--- INPUT RECORDS ---
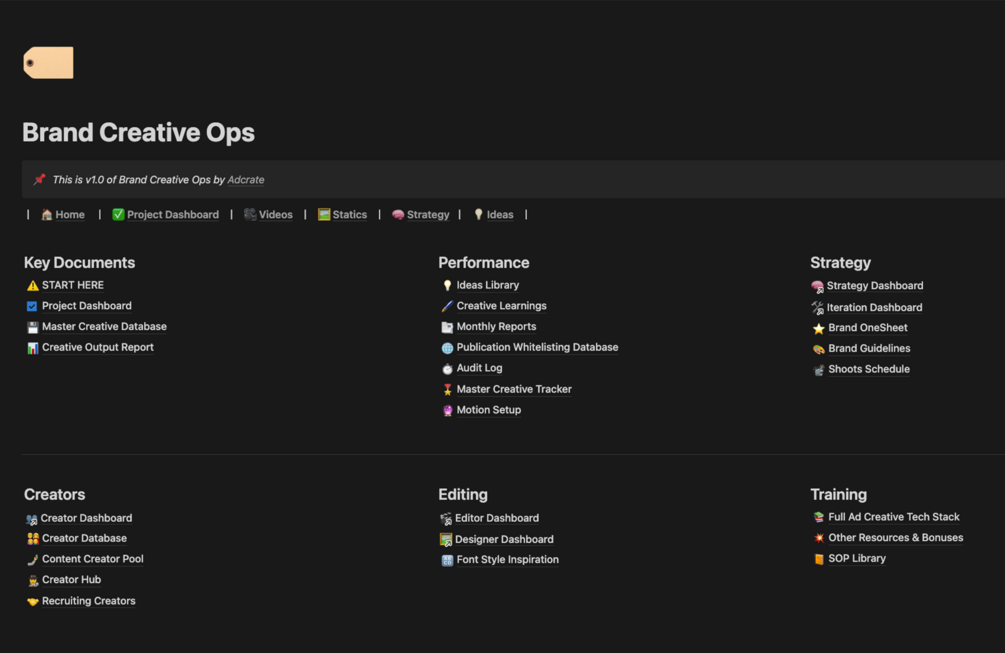Click the handshake icon for Recruiting Creators

click(33, 601)
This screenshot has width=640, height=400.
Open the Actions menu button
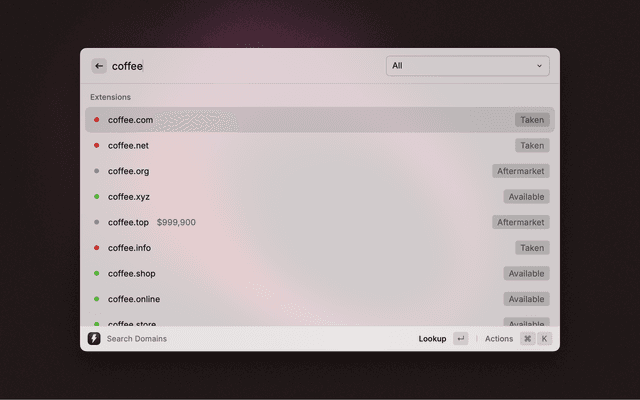(x=499, y=339)
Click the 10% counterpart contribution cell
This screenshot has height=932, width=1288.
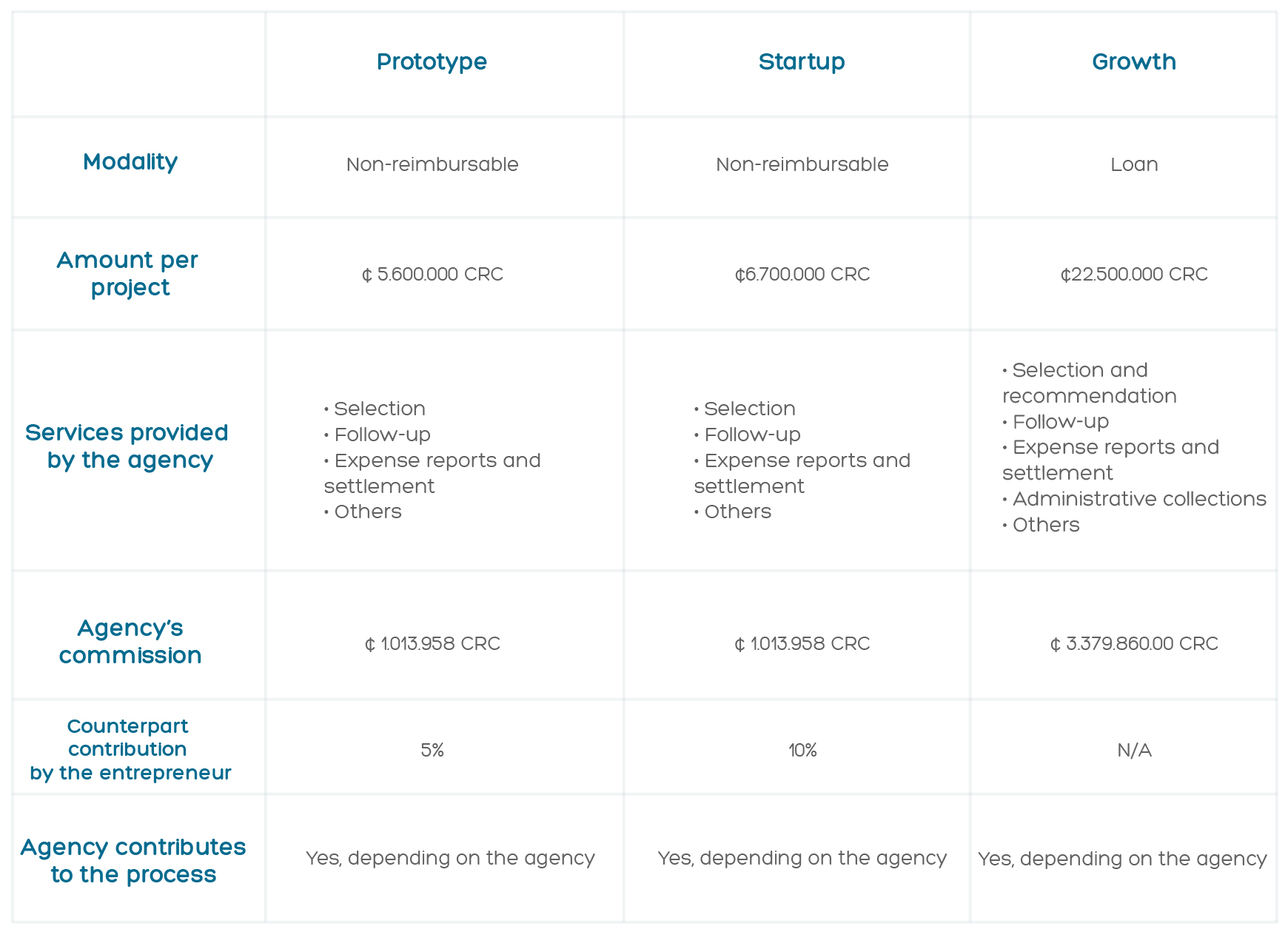[x=802, y=751]
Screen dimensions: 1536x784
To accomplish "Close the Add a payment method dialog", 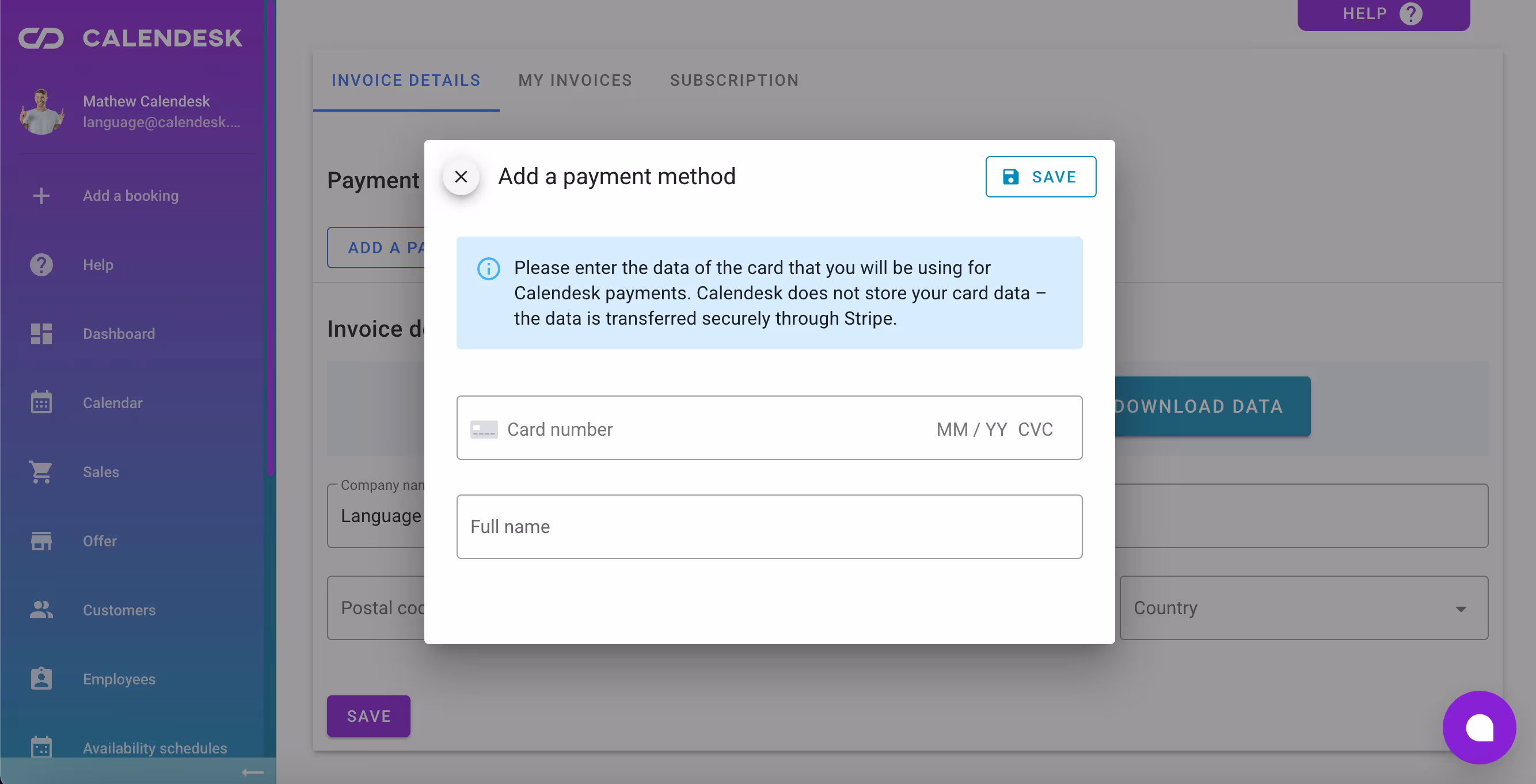I will tap(461, 177).
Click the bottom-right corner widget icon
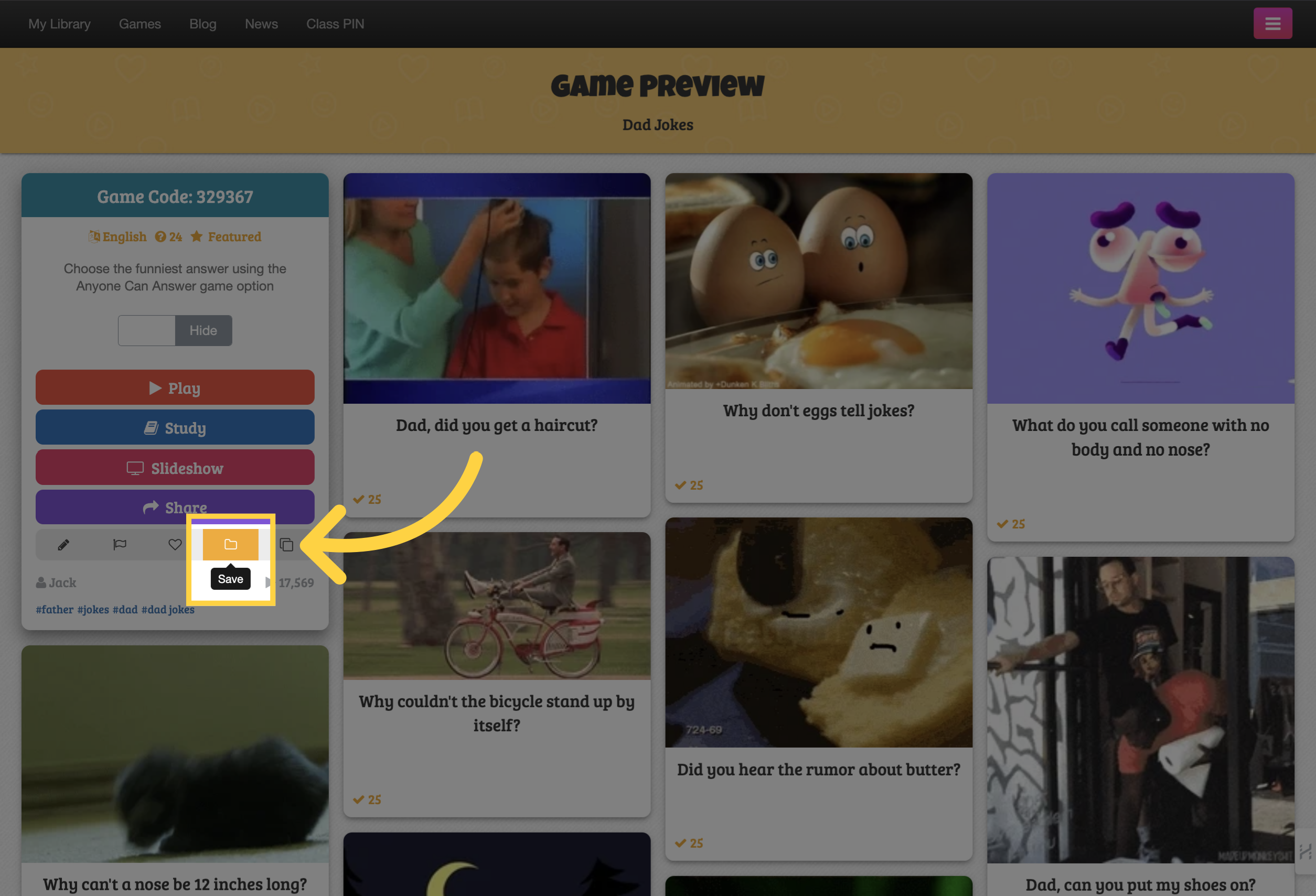 pos(1306,851)
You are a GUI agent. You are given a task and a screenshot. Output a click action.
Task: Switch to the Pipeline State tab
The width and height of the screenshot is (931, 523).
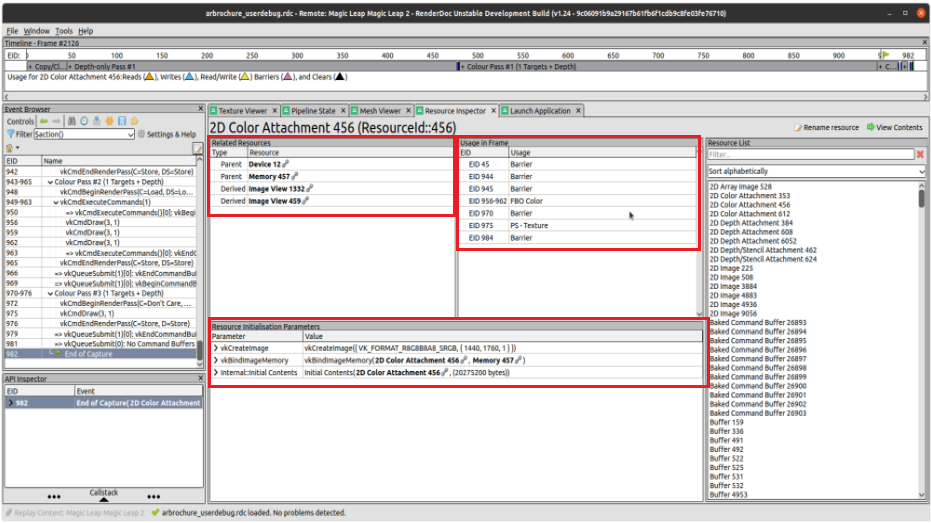pos(313,111)
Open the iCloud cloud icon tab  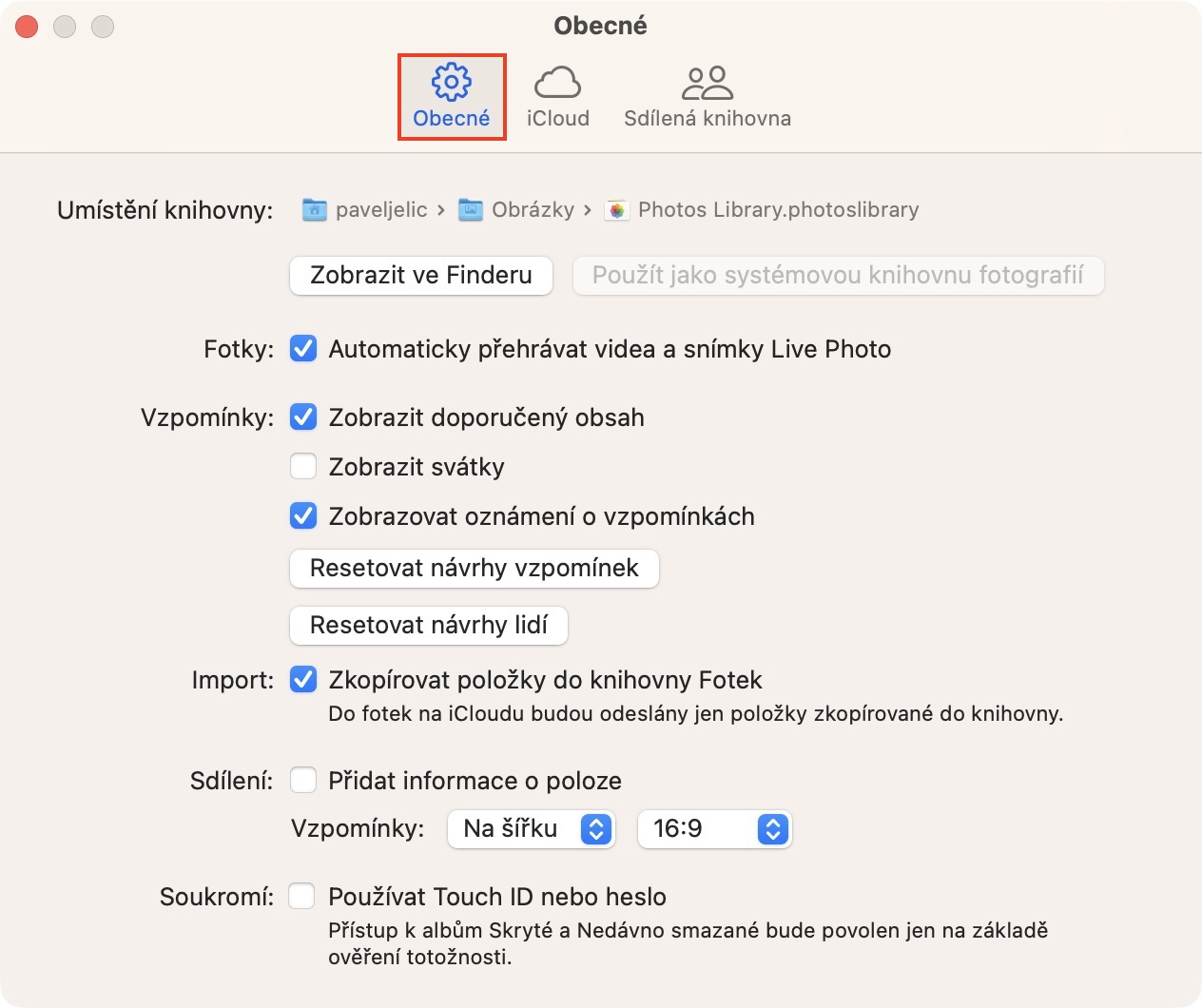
---
EXERCISE OBJECTIVE
The lines wanted are those from the one with "Click the bottom-right corner widget icon" to the end of the entries above, repeated exactly, both ends included. Leave out the pictures.

ANSWER BOX
Click the bottom-right corner widget icon
 pos(1306,851)
You are a GUI agent. You are given a task and a screenshot. Output a click action.
Task: Switch to the Pipeline State tab
The width and height of the screenshot is (931, 523).
pos(313,111)
Open the iCloud cloud icon tab  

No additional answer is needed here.